As I travel back from a business trip in Portland, I’m reminded how important location is on an airplane. Flying four and a half hours in the middle seat is not fun, especially when you don’t sleep on an airliner like me. 

 

Over the past few years, the location of assets has become more important in the financial planning arena. The biggest reason is the continued shift to income versus accumulation. During distribution, income is more important than the rate of return, which is largely driven by the allocation of assets. Let’s look at an example where location can improve your chances of success. 

 

Average Couple, Average Approach

A typical American couple approaches your firm. They have done a nice job of creating a nest egg for their retirement and would like to receive $50,000 a year in retirement income. They anticipate receiving $20,000 of annual Social Security income. So, they need to take $30,000 a year from their accumulated assets of $750,000. In other words, they will need to sustain a 4 percent withdrawal strategy from their assets under management. 

 

While the 4 percent rule worked during higher interest rate periods, most economists believe the safe withdrawal rate is around 2.8 percent to 3.5 percent. Without a doubt, this couple is in jeopardy of a significant failure in retirement, especially if they were to have a significant drop in asset value early in their retirement years. This is where asset location can make a huge difference over asset allocation. Because allocation doesn’t fully protect the clients from a loss in their account – it might make the ride smoother or reduce their losses and gains, but it will not provide protection from losses. 

 

What worked for clients during the accumulation phase will not work for them during the distribution phase. In fact, in many cases, the strategies that clients used to accumulate assets will hurt them in retirement.

 

New Approach, Better Outcomes

Let’s look at using different products to sure up their retirement income.

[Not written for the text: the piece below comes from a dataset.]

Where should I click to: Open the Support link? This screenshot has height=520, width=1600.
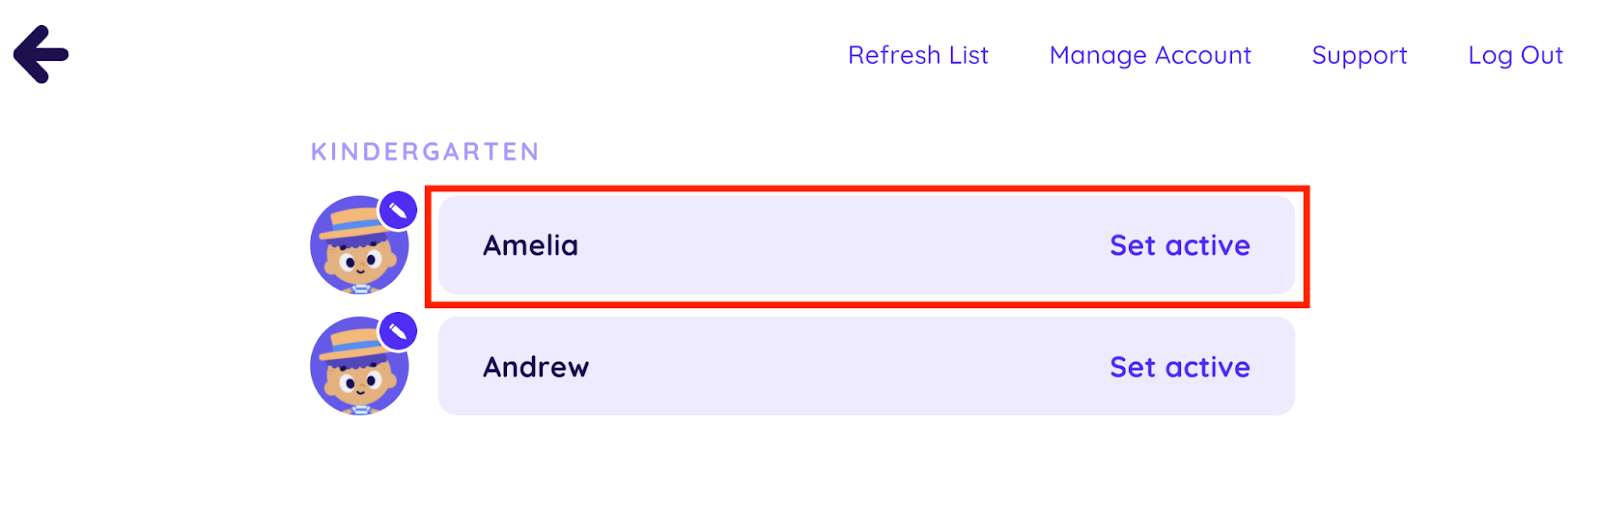(x=1359, y=55)
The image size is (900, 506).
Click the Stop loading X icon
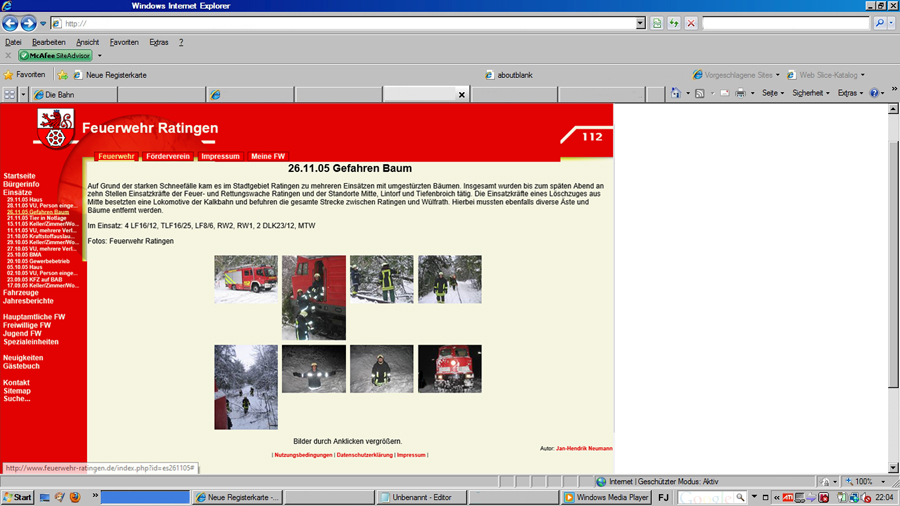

  • First, the couple buys a single premium immediate annuity (SPIA) to secure $9,000 of annual income. In today’s interest rate environment, that will cost just under $170,000 of the account value. The SPIA’s income is protected for both the couples’ lives, and if they both die before using up the $170,000, their beneficiaries get the balance of the unused funds. 
  • Next, the couple purchases a fixed indexed annuity (FIA). The $100,000 FIA generates $5,000 of guaranteed annual income. The clients remain in control of the assets and can change the annuity if something happens. 
  • Their remaining $480,000 is invested in their asset allocation strategy according to their risk tolerance. The assets only need to create $16,000 of annual income off the $480,000 in assets. That means that the use of two additional products reduces the withdrawal percentage to 3.3 percent. Most would agree the 3.3 percent is a significant improvement to the withdrawal percentage and increases the probability of success. 

 

The result is that the clients begin their retirement with the same $50,000 of targeted income: 

  • $20,000 from Social Security 
  • $16,000 from the systematic withdrawal strategy
  • $9,000 from the SPIA
  • $5,000 front the FIA

 

Notice that between Social Security and the annuities that $34,000 of their $50,000 annual income is guaranteed for the rest of their lives. That’s makes a powerful impact on their retirement income strategy.

 

Check out our one-page sales idea on this concept, and I think you will see that the location of assets is far more important than the allocation of the assets. The location strategy provides more consistent income with less volatility in income. Your clients will appreciate the guarantees and the unique location of their assets. 

 

Winning Strategy

Asset location is more important than allocation during the income phase. Look at using alternative income-producing assets to reduce pressure on assets and provide a more secure retirement income. 

 

About the Author

Mike McGlothlin is a tireless advocate for the retirement planning industry. As executive vice president of retirement at Ash Brokerage, he heads a team providing income planning solutions focused on longevity and efficiency. He’s also a thought leader who provides guidance and assistance for advisors and broker-dealers navigating marketplace and regulatory changes. You can find a collection of his blog posts in his book, “Above the Clouds … Winning Strategies from 30,000 Feet.”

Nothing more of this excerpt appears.